Assignment ▸ Wherever a line holds the word "list", copy that line from the data.

Material supplied ▸
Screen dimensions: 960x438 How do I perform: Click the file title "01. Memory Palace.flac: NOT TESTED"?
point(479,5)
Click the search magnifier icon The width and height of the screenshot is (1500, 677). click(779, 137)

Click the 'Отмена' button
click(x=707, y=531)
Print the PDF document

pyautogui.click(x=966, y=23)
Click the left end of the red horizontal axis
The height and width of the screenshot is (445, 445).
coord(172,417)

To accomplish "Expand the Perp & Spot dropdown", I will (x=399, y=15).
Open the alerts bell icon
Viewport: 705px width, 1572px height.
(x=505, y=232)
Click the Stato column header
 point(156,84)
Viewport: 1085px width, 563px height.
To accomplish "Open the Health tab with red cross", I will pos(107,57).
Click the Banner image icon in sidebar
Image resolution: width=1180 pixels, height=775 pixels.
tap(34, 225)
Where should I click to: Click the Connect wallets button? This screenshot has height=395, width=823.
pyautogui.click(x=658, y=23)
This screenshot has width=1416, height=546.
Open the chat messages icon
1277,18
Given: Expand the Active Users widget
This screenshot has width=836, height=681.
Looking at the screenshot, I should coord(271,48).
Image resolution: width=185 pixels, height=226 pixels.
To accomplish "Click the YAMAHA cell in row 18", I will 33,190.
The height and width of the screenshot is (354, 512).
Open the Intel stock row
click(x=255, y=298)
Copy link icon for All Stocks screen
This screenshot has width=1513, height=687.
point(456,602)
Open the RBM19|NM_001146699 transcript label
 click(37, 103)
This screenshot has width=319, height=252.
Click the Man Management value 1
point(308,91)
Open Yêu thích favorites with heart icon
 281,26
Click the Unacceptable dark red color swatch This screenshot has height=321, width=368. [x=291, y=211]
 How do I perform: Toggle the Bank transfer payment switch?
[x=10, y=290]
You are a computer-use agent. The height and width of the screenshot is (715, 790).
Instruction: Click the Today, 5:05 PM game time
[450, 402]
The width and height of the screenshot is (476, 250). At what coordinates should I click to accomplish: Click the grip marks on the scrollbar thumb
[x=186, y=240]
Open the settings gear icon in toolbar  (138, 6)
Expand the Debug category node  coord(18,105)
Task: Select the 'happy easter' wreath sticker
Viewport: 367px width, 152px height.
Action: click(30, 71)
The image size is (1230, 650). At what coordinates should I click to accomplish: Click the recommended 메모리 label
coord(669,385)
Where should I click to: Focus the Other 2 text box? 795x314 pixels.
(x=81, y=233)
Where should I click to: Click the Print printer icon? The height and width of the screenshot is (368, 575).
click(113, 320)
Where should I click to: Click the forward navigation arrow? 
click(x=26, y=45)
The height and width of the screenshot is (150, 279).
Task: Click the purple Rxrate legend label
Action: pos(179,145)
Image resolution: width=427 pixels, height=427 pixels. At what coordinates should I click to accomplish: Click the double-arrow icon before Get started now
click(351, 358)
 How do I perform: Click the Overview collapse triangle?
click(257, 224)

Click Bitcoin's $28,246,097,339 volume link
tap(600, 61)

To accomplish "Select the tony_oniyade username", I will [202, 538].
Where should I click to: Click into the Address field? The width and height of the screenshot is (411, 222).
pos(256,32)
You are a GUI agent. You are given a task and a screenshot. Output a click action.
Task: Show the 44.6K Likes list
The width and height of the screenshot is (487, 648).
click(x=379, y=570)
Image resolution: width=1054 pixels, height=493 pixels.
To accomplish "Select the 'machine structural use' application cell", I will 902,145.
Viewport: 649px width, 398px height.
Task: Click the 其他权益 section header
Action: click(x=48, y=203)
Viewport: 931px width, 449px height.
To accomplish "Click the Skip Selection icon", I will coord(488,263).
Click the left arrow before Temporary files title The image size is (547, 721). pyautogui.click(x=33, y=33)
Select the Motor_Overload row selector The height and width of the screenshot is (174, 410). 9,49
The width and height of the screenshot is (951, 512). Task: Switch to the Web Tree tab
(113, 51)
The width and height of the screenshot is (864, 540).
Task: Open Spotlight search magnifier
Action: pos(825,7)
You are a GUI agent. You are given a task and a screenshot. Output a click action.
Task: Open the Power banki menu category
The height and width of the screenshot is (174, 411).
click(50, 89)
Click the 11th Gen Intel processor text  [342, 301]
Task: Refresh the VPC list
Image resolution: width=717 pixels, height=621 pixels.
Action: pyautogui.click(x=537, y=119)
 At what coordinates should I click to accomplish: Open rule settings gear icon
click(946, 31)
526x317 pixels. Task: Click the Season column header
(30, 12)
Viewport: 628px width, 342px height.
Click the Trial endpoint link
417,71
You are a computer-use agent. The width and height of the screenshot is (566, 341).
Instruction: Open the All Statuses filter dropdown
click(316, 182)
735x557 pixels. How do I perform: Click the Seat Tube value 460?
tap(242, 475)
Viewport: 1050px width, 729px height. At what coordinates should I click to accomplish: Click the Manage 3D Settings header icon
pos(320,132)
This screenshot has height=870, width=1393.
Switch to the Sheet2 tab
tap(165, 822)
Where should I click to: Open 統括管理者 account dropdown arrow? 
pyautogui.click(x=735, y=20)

Response area ▸
Task: Show the 44.6K Likes list
Task: Refresh the VPC list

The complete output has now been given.